HPV freakout

By Gina Freeman

Recently, the Calgary Catholic School Board decided not to provide Genital human papillomavirus vaccines to girls in grades five and up through their schools.

Bishop Fred Henry, Calgary’s Roman Catholic bishop and the moral and spiritual advisor for the Calgary Catholic School Board, reasoned that offering the vaccine for HPV ­– a very common sexually transmitted infection that has been linked to cervical cancer– could be seen as condoning pre-marital sex. Henry argued that it was inappropriate for Catholic schools to offer a vaccine that could be interpreted as promoting promiscuous behaviour.

Opponents of the decision, including Alberta Health Minister Ron Liepert, accused the Catholic School Board of putting the lives of young girls at risk.

While the moral reasoning put forth by Bishop Henry and the Catholic School Board is questionable, so are the strong-arm scare tactics used by the Alberta Health Board in their criticism of the decision not to vaccinate the girls.

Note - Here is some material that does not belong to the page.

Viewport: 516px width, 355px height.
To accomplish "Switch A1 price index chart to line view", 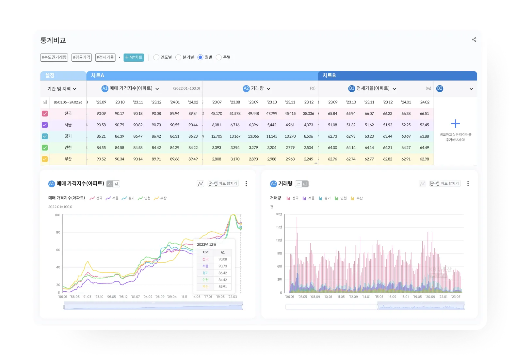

Careful consideration of the facts about HPV and the vaccine shows that the health board’s assertion that the Catholic School Board is “putting lives at risk” may be a gross overstatement.

There is a link between cervical cancer and HPV. Most women diagnosed with cervical cancer have had HPV at some point in their lives. However, this connection has been vastly exaggerated. In the process, the HPV vaccine has become a “cancer vaccine.”

HPV vaccines protect against HPV, not against cervical cancer.

As stated by both the American Cancer Society and the National Cancer Institute, most cases of HPV infection do not lead to cervical cancer.

Further there are approximately 140 strains of HPV, of which less than 20 are considered “high risk” for the development of cervical cancer. Gardasil, the HPV vaccine approved in Canada, prevents infection from four strains of HPV, only two of which are high-risk strains.

In the furor over the Catholic School Board decision the safety and efficacy of Gardasil was never called into question.

Since the approval of Gardasil in the U.S. in 2006, there have been 9,000 reported adverse reactions to the vaccine, ranging from genital wart outbreaks to paralysis and death.

Long-term testing is required for most vaccines to ensure against long-term negative side effects. For Gardasil this long-term testing is even more important as cervical cancer may not show up for years after infection by a high risk HPV. Gardasil was pushed through the approval process before these studies could be performed.

The few long-term tests that were performed showed that Gardasil loses effectiveness after five years. This means those girls inoculated at age nine are no longer protected from HPV by fourteen.

The hasty approval granted to Gardasil by Canada Health is disconcerting, as is the speed at which the vaccine became an absolute necessity for all women between the ages of nine and 26. The most pressing questions that need to be asked in the HPV debate regard the approval and promotion of the Gardasil vaccine.

The moral reasoning used by the Catholic School Board in declining to provide the vaccine may not be valid, but the conclusion reached may not be as detrimental to the health of young girls as the Health Board believes it to be.

As asserted by both the Health Board and the Catholic School Board, the HPV vaccine debate is largely a moral issue. But the source of moral concern is not the chastity of young girls or the perception of lives saved, but the way in which Gardasil has been sold to the public.